■ TASK PROMPT:
The answer should be each line from the entries below that has the word "Piovani" in it.
___ DATASET RECORDS ___
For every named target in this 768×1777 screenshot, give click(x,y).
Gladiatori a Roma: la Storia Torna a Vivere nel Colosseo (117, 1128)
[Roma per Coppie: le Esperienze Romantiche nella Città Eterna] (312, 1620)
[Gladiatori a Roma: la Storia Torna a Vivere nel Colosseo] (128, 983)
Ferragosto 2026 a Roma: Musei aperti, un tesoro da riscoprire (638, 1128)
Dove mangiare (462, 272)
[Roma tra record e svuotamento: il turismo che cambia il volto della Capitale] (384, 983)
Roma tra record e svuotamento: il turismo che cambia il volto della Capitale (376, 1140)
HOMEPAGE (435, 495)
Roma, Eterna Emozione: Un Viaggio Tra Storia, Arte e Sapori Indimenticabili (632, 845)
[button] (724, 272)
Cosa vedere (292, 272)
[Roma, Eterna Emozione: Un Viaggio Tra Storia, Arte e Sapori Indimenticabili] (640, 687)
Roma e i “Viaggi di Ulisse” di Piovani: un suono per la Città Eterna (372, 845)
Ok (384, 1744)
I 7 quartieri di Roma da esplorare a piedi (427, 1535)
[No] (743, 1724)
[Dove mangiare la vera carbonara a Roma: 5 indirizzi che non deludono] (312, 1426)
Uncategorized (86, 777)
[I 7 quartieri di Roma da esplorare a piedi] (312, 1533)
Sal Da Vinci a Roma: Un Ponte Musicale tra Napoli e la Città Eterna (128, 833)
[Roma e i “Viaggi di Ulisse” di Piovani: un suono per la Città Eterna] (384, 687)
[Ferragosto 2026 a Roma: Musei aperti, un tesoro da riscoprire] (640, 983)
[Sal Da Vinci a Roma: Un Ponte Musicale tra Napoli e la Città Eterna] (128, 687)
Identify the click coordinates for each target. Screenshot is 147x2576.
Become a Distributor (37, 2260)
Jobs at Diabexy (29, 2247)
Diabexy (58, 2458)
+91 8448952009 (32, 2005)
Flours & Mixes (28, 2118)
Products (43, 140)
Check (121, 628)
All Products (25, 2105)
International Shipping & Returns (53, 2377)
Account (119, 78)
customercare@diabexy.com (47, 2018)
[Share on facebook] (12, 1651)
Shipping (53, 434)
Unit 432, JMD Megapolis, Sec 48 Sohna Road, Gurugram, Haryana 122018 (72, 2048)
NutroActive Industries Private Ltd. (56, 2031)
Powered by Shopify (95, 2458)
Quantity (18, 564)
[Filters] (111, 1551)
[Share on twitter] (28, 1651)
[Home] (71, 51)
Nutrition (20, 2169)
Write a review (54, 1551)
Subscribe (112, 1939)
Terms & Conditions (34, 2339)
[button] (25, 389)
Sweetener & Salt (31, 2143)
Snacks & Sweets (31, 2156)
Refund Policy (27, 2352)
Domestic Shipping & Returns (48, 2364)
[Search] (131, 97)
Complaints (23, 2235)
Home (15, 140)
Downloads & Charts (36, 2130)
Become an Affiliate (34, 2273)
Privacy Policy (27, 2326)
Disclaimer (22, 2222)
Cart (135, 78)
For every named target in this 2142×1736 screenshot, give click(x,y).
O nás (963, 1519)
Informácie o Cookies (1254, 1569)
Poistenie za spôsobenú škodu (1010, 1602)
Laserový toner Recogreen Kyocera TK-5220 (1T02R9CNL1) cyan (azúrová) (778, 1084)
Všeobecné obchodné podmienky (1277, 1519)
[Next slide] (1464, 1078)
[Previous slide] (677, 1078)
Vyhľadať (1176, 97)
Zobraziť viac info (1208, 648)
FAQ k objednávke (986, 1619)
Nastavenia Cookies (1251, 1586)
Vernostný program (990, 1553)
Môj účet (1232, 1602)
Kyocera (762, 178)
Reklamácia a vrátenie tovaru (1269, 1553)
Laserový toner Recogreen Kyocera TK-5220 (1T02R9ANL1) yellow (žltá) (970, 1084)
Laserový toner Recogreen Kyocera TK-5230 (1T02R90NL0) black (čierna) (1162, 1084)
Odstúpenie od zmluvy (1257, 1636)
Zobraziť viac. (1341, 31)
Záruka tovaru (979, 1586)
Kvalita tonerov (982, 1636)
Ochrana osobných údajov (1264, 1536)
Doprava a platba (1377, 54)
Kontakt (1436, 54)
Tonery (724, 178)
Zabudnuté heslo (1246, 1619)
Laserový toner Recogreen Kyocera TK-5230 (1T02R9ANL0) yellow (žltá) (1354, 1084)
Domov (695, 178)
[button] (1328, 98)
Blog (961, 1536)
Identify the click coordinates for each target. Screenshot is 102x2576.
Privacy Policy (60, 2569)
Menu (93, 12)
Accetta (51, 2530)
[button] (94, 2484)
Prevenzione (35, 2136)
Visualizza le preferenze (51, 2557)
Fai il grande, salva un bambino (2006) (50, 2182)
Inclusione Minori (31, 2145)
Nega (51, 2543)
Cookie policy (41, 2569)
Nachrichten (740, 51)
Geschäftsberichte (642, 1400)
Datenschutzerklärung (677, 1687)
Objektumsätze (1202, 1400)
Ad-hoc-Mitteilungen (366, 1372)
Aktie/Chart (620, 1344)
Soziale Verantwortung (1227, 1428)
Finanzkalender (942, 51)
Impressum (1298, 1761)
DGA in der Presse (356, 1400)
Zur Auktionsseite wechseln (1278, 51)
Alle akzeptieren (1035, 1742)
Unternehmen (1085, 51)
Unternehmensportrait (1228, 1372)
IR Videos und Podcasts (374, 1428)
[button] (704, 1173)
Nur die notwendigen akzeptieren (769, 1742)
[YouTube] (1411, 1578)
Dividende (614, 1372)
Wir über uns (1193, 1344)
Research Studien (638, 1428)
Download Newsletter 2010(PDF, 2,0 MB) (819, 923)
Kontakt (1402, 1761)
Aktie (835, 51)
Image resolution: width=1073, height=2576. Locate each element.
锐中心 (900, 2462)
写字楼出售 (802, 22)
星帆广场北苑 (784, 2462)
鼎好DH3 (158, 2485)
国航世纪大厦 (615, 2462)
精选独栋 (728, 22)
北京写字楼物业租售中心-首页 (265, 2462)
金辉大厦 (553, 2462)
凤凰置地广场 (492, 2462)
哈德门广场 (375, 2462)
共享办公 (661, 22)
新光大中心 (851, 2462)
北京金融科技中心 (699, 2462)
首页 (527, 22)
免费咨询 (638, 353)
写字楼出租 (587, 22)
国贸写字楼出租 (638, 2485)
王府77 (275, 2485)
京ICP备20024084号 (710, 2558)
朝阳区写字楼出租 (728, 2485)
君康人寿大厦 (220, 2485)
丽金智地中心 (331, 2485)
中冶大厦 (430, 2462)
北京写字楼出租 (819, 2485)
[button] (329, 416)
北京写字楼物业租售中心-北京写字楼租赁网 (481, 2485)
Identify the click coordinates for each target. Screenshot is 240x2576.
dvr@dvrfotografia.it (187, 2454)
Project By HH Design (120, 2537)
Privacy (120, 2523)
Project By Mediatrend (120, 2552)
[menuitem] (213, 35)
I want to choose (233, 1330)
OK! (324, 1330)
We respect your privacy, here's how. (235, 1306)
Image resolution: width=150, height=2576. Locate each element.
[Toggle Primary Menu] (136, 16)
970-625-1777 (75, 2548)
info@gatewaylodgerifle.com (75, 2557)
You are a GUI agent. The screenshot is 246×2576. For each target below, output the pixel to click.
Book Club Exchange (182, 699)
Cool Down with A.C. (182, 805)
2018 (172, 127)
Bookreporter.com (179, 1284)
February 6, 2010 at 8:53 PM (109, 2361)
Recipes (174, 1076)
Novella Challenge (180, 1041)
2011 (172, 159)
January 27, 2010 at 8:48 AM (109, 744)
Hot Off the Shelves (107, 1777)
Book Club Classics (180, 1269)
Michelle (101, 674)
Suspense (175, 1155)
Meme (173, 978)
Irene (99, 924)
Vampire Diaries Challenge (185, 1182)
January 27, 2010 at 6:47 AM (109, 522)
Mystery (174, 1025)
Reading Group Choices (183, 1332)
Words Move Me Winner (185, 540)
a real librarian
___
■ EXERCISE ANSWER:
Roma e i “Viaggi di Ulisse” di Piovani: un suono per la Città Eterna (372, 845)
[Roma e i “Viaggi di Ulisse” di Piovani: un suono per la Città Eterna] (384, 687)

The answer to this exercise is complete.